§ WHAT YOU NEED TO DO:
Output only the lines below that start at the line containing "The image size is (509, 342)." and end at the line containing "Given: Open the MTU-03 photo thumbnail", with both ends kept.

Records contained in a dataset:
----

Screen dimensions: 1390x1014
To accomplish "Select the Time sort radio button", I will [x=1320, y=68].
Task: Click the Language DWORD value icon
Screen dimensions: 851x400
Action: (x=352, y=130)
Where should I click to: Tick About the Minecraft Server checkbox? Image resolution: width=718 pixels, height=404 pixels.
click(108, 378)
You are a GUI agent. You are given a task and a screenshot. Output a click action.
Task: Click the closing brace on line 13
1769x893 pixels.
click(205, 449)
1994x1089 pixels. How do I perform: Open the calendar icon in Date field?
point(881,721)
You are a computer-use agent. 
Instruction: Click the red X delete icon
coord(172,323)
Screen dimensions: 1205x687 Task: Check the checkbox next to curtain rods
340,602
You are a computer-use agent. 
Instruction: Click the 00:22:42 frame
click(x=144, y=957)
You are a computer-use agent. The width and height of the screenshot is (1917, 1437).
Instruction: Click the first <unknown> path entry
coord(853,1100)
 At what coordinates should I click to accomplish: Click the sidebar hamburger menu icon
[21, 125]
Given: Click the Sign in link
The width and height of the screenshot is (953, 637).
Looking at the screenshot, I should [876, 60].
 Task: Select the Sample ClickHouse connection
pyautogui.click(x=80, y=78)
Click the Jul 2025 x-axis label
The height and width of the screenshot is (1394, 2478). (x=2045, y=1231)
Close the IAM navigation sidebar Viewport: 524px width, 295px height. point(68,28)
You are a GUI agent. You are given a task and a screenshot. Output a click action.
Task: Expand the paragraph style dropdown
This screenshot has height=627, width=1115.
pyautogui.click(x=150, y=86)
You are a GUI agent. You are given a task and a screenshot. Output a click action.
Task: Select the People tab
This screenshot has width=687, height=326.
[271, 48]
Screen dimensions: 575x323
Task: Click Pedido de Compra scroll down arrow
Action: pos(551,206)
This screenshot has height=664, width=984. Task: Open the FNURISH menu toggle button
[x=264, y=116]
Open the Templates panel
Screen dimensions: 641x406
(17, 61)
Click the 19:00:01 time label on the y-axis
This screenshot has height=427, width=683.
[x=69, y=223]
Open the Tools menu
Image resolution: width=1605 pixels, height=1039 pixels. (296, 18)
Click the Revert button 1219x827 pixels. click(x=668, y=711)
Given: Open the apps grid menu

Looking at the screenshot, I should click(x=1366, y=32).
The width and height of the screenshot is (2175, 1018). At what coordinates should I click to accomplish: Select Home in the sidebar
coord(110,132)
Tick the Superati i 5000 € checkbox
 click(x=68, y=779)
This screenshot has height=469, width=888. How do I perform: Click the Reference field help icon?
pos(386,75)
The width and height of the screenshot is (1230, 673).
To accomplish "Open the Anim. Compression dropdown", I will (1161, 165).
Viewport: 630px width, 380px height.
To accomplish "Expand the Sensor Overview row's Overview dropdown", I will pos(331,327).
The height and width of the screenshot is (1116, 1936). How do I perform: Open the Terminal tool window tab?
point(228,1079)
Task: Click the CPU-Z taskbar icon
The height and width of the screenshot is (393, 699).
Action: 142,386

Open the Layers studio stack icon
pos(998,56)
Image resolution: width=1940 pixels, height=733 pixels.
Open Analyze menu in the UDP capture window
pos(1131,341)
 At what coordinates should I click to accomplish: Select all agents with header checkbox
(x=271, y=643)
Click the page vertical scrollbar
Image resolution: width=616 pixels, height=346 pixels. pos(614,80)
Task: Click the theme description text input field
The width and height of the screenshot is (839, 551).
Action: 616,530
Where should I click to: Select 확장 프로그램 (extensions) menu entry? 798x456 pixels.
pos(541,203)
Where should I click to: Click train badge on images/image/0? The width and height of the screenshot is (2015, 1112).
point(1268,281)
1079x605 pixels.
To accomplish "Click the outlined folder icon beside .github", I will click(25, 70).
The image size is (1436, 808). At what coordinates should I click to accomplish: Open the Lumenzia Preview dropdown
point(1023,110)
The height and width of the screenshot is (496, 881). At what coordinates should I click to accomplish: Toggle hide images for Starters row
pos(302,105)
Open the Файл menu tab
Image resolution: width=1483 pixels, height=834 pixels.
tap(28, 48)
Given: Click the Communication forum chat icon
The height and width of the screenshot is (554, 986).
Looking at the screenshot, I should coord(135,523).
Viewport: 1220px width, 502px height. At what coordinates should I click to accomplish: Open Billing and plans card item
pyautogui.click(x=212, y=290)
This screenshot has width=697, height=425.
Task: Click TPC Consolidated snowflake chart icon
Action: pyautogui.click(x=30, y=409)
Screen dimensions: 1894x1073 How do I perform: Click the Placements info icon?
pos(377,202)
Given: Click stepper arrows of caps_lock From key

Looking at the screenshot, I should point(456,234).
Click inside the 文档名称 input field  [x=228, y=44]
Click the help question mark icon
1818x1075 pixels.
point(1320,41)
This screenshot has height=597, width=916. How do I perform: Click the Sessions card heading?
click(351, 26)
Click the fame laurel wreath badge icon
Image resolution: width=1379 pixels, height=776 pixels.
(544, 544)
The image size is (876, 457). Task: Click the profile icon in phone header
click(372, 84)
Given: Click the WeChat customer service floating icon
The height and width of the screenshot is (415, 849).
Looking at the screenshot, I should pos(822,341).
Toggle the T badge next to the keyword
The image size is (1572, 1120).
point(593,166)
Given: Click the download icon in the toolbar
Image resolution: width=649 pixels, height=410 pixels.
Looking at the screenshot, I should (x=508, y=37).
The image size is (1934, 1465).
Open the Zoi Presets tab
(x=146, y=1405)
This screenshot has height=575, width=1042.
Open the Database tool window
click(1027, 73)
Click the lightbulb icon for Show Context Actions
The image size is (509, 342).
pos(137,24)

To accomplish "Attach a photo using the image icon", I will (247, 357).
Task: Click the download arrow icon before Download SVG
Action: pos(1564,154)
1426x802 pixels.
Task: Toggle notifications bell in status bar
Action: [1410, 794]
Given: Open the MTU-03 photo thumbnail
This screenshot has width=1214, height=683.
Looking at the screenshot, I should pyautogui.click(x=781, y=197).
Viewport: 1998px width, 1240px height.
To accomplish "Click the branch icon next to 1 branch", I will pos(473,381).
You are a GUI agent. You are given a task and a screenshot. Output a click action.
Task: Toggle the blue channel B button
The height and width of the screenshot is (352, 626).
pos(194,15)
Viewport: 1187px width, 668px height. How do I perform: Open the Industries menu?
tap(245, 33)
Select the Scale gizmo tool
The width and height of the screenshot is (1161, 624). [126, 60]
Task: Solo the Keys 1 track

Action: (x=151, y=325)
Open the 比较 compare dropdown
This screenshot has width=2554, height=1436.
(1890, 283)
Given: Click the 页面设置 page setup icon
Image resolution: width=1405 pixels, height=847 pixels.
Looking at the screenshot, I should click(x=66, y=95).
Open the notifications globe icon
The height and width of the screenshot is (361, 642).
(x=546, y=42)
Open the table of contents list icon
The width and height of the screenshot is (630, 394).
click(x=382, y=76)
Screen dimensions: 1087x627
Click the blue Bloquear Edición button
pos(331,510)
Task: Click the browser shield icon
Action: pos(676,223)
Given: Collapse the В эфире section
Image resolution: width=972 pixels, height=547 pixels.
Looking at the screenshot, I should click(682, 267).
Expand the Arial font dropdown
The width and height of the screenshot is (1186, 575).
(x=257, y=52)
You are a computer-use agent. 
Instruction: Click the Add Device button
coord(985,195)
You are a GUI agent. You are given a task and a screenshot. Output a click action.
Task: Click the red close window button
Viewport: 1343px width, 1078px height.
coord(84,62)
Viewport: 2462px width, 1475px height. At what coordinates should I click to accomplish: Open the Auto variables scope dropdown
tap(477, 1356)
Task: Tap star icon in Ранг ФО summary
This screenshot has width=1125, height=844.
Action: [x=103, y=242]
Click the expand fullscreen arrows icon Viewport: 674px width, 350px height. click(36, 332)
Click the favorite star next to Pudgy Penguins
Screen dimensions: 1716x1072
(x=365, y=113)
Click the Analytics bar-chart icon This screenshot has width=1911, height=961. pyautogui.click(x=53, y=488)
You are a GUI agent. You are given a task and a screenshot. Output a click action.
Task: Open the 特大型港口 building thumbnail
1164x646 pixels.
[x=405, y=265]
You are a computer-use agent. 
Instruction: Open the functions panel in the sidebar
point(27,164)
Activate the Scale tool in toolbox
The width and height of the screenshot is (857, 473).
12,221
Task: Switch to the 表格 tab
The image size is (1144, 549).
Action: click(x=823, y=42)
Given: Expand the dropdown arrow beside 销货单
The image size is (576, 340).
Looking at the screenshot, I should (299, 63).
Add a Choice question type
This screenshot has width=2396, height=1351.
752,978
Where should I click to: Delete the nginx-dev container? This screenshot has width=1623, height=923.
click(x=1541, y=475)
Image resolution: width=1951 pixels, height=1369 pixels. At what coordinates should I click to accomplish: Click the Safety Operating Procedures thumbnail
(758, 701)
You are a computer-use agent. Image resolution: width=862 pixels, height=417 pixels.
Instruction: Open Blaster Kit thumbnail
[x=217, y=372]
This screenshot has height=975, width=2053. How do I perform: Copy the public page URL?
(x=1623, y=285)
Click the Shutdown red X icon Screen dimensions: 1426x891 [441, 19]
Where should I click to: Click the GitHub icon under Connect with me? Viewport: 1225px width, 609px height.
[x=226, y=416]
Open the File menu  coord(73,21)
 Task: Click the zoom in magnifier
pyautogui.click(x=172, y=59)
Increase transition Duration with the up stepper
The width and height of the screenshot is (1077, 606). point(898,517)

----

§ TASK ANSWER:
The image size is (509, 342).
pos(137,24)

To accomplish "Attach a photo using the image icon", I will (247, 357).
Task: Click the download arrow icon before Download SVG
Action: pos(1564,154)
1426x802 pixels.
Task: Toggle notifications bell in status bar
Action: [1410, 794]
Given: Open the MTU-03 photo thumbnail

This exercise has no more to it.